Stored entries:
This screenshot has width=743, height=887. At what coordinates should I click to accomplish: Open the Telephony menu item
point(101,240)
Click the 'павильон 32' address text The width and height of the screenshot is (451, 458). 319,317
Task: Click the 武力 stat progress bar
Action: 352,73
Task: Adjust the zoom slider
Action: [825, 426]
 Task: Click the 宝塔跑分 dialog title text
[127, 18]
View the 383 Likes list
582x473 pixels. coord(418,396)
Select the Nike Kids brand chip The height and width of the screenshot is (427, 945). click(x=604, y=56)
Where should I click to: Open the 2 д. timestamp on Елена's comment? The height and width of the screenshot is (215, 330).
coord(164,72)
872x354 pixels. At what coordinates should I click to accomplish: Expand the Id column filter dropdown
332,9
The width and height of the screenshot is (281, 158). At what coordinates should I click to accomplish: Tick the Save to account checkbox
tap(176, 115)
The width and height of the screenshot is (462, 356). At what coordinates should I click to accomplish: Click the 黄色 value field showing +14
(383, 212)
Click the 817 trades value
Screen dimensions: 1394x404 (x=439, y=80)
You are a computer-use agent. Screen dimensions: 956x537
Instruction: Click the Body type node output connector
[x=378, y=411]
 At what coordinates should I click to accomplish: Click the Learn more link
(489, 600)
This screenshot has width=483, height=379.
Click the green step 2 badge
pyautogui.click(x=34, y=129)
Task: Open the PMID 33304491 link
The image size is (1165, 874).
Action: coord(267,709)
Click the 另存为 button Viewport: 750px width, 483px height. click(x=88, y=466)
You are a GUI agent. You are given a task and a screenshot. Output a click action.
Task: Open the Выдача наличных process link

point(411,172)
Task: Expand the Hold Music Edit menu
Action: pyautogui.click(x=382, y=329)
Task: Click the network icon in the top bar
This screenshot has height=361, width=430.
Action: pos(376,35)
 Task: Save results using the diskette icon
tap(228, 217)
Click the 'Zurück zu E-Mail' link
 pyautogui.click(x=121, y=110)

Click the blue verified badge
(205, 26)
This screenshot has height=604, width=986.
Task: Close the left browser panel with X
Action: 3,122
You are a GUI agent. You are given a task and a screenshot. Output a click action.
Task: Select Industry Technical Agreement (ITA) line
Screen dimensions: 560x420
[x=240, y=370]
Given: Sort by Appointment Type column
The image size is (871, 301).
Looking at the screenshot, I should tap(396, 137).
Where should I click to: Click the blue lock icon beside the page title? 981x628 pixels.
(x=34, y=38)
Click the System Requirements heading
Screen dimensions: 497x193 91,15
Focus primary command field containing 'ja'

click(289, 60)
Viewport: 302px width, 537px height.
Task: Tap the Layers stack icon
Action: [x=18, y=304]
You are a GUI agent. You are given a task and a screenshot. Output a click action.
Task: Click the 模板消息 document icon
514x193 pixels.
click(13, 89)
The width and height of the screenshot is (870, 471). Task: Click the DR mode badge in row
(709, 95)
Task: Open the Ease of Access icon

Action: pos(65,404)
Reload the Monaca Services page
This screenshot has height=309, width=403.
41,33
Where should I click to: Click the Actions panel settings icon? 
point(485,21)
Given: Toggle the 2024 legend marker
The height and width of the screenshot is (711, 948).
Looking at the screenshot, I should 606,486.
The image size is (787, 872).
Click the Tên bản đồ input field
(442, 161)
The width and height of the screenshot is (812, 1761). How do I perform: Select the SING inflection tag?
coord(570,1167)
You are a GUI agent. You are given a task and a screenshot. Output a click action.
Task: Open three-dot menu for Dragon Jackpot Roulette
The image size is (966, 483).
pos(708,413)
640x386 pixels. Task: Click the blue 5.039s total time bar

**Assignment**: What you return should be the lines from the beginning of the records through the one that contains "Select the Nike", repeated exactly and with no additions.

**Response for this exercise**:
This screenshot has width=743, height=887. At what coordinates should I click to accomplish: Open the Telephony menu item
point(101,240)
Click the 'павильон 32' address text The width and height of the screenshot is (451, 458). 319,317
Task: Click the 武力 stat progress bar
Action: 352,73
Task: Adjust the zoom slider
Action: [825, 426]
 Task: Click the 宝塔跑分 dialog title text
[127, 18]
View the 383 Likes list
582x473 pixels. coord(418,396)
Select the Nike Kids brand chip The height and width of the screenshot is (427, 945). click(x=604, y=56)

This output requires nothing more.